[Stored items]

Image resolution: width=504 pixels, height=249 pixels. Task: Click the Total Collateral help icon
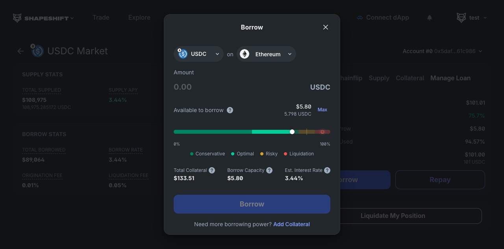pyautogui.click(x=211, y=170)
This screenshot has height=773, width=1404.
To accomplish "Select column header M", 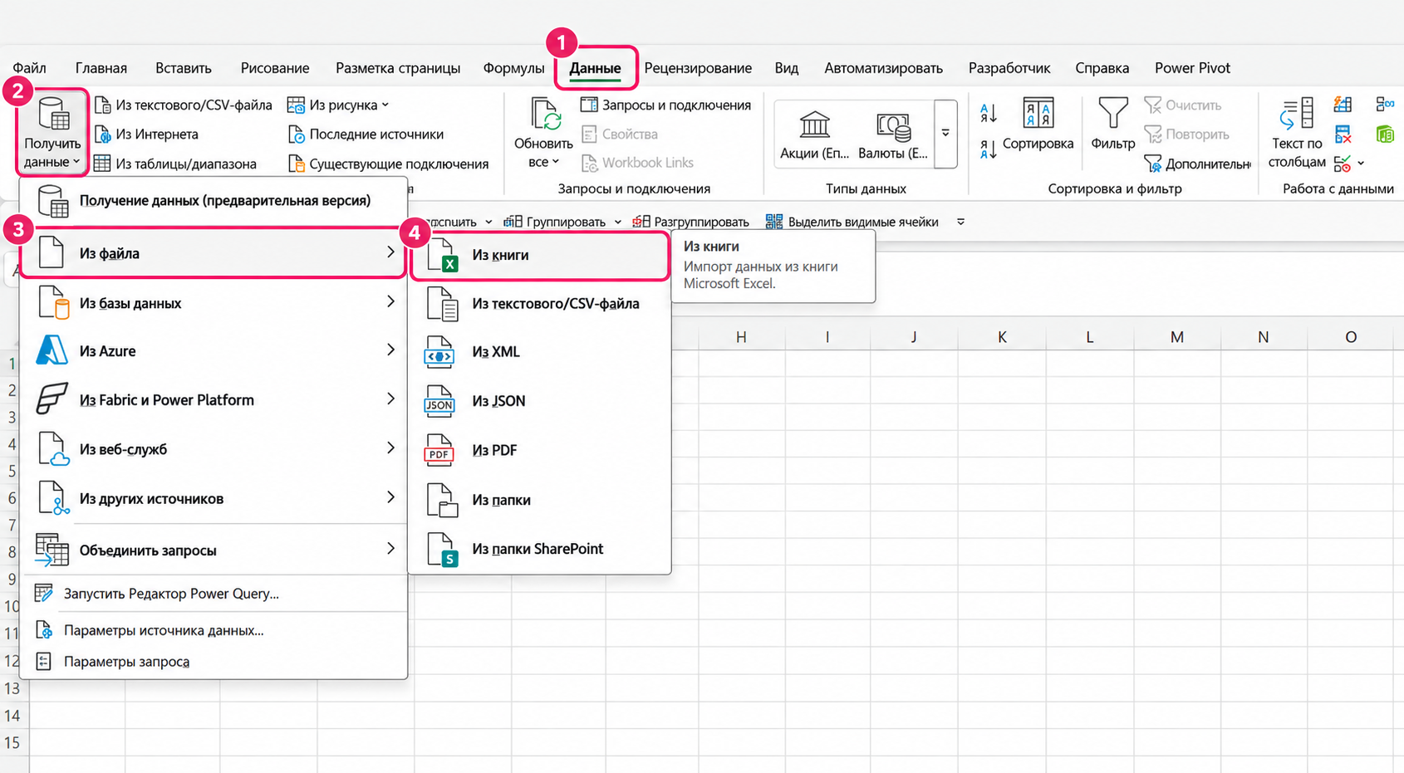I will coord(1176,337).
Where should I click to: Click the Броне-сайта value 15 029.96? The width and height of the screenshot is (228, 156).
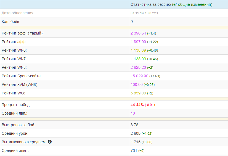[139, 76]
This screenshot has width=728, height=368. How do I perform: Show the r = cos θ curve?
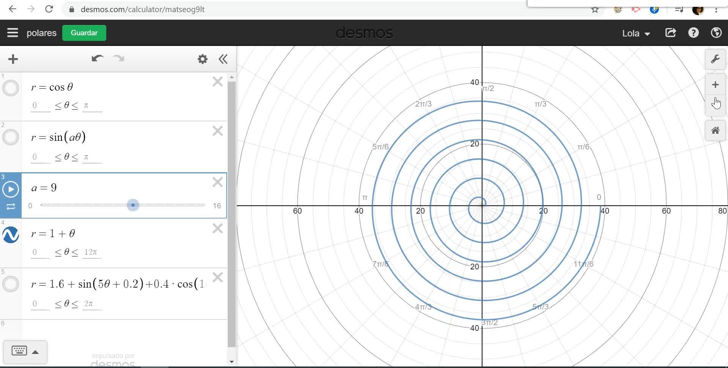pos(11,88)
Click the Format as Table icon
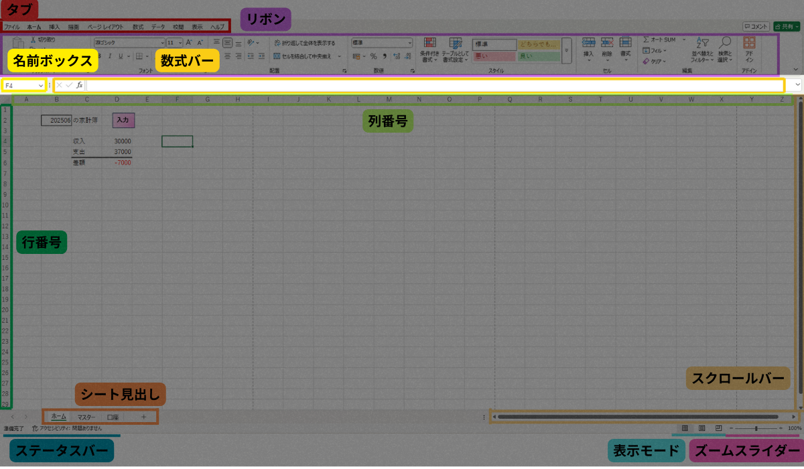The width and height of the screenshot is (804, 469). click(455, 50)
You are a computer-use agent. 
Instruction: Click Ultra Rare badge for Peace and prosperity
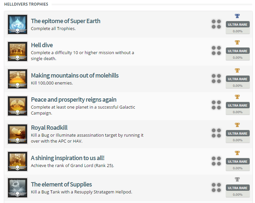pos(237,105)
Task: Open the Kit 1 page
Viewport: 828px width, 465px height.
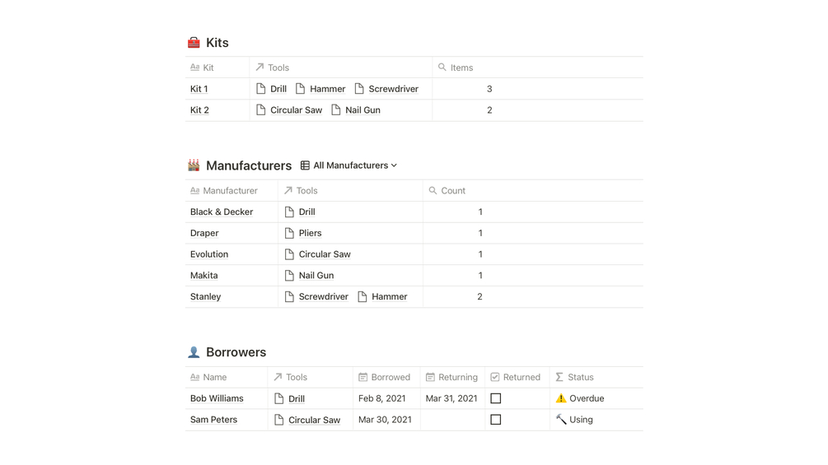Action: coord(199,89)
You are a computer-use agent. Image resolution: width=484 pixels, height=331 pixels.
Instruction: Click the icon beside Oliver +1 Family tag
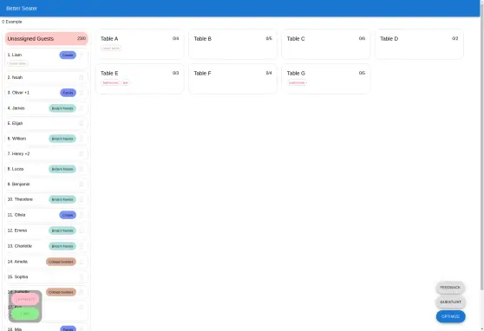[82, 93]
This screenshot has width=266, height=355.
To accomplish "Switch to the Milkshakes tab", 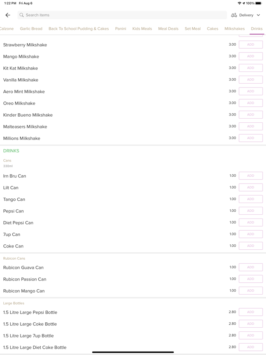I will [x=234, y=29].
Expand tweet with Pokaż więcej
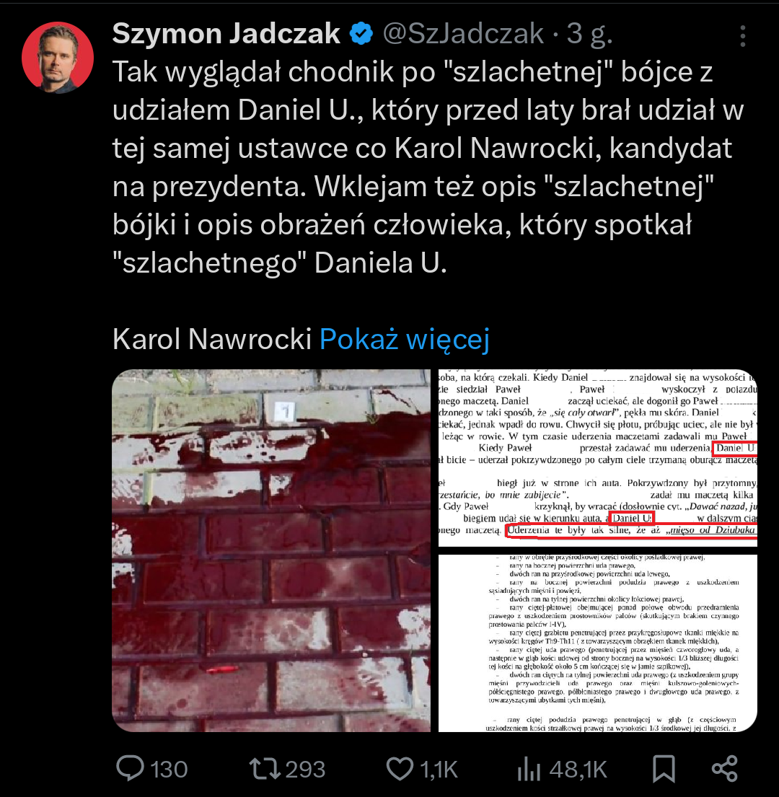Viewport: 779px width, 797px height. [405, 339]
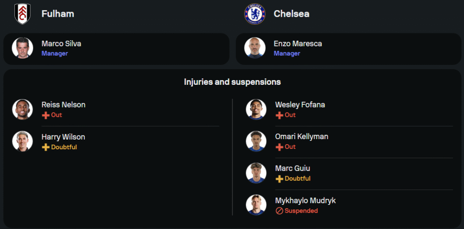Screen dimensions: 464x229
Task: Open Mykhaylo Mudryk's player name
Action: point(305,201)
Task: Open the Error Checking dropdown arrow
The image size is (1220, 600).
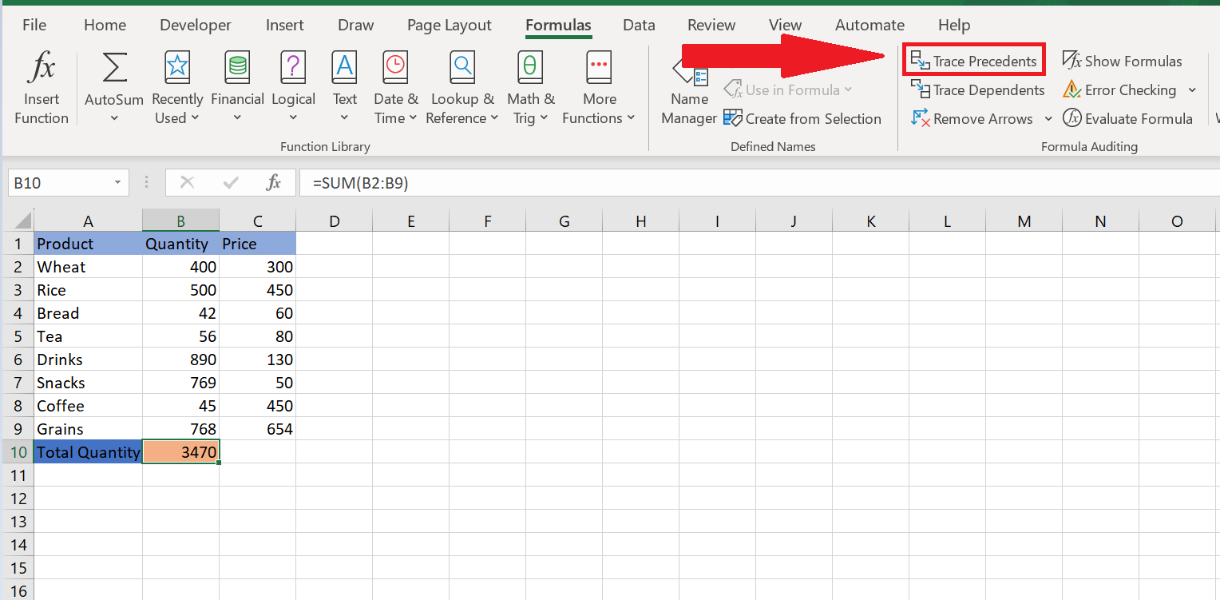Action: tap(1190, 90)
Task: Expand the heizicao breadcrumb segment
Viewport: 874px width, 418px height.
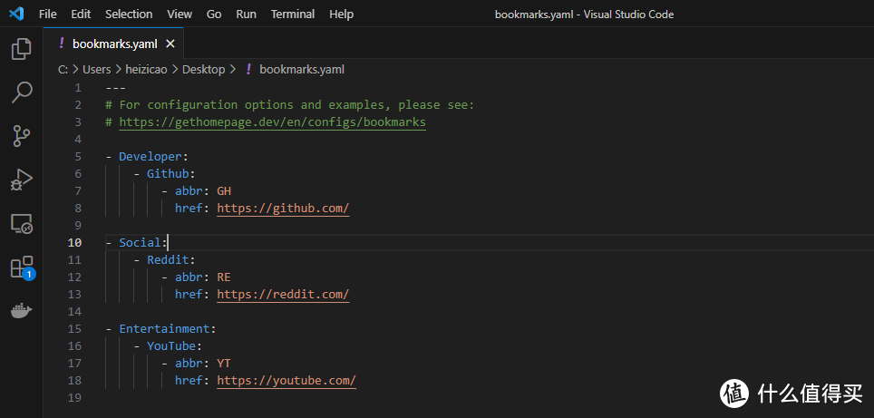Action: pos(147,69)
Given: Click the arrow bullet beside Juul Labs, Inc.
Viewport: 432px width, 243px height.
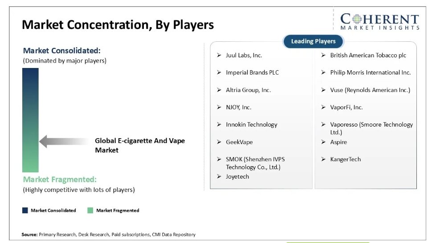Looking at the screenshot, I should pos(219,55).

### WORK ITEM
Copy out each line of the records where the word "agent" appears.

### YOUR RESPONSE
You are a computer-use agent. 
You are a computer-use agent. Image resolution: width=484 pixels, height=331 pixels.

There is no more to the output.